Note: If you are migrating from MiCollab Client, you must either clear ipPhone attribute from the directory server or enter a different attribute.
By default, user service data and Active Directory authentication is synchronized for all users. Specify any user records that you do not want to receive changes from the directory service. To prevent a user record from receiving updates from the directory server:
Under Applications, click User and Services.
Locate the user using the Search function.

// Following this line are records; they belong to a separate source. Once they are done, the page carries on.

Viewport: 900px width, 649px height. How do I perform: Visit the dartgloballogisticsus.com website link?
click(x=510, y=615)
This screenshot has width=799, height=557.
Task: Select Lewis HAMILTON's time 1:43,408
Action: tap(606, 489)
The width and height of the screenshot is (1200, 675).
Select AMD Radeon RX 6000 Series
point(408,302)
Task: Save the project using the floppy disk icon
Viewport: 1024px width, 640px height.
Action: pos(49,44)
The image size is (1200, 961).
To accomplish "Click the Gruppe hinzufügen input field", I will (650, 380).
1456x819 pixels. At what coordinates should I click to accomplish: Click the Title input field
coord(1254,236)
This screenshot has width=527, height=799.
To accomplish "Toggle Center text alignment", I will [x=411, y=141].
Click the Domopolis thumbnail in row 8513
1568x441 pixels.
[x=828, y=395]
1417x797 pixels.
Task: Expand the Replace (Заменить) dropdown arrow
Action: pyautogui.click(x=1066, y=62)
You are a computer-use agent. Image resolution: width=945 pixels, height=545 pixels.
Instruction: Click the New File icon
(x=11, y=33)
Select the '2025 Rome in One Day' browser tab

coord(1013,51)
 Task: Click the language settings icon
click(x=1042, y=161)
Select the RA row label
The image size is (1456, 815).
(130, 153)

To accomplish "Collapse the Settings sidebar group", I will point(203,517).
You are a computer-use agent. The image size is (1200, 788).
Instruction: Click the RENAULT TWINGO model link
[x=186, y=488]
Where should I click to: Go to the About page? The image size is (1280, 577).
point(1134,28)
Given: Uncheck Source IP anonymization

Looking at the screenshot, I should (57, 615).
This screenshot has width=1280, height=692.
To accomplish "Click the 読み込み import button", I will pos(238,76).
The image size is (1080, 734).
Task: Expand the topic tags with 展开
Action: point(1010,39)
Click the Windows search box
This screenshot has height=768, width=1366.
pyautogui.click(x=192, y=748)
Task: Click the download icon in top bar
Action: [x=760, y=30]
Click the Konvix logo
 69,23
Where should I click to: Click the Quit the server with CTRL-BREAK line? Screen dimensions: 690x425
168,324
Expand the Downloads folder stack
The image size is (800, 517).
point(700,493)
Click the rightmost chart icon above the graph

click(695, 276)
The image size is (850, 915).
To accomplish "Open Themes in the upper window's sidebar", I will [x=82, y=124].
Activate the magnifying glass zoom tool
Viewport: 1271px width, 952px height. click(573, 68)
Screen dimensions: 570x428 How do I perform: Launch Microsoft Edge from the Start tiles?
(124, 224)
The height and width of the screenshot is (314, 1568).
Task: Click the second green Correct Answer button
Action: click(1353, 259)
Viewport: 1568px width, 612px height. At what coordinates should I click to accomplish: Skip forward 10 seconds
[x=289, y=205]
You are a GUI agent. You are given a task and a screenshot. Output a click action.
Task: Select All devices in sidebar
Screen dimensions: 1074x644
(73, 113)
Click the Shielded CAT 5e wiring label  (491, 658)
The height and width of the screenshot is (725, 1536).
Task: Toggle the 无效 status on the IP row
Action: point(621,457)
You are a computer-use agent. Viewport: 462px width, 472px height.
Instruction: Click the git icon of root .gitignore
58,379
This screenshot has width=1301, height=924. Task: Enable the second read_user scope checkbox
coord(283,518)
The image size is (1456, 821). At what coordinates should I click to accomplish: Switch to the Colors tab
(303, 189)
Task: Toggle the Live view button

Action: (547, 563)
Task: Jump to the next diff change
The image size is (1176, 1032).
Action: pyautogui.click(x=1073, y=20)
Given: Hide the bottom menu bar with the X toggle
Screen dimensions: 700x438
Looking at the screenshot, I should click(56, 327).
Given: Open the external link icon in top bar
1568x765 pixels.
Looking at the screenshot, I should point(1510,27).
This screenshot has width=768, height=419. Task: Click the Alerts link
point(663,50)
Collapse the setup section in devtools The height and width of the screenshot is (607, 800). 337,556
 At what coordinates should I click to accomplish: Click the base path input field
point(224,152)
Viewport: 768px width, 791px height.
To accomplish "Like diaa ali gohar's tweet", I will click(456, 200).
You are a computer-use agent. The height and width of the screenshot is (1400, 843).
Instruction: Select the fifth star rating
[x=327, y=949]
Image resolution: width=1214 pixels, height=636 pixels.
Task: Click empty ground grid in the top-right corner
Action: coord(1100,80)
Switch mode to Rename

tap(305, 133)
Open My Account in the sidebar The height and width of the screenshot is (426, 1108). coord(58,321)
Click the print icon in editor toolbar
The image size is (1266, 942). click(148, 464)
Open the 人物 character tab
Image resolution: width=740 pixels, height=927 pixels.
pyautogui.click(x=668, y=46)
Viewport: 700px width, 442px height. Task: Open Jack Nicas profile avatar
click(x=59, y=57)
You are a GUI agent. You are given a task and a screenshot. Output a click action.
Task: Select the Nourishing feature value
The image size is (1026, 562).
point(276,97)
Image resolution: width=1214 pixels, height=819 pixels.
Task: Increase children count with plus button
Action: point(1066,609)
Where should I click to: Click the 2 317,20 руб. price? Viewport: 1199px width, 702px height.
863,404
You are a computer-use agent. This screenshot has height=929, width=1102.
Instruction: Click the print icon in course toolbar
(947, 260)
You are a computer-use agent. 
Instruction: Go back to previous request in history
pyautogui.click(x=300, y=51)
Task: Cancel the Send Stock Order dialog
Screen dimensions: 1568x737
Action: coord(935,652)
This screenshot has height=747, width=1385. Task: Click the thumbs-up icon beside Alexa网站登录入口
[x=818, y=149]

On the User tab in the Personal Information section, clear the IDS Manageable box.
Click Save.
Schedule synchronizations with the directory server database to occur on a regular basis during off-business hours (for example: daily at 12:00 am). These re-occurring synchronizations keep the MiCollab database up to date with database changes that are entered on the directory server.
Under Configuration, click Integrated Directory Service.
Click Edit next to the directory service connection. The Manage IDS connections page opens.
Ensure the Re-initialize on next cycle box is clear.
In the Schedule field, set the schedule using the drop-down menus.
Click Save.
Perform a full synchronization from MiCollab with the directory server database. The user entries are not distributed to the MiVoice Business because SPP is disabled.
Resolve any detained IDS updates on MiCollab.
After the full synchronization is complete and you have resolved the detained updates, both the MiCollab and MiVoice Business databases match the directory server database.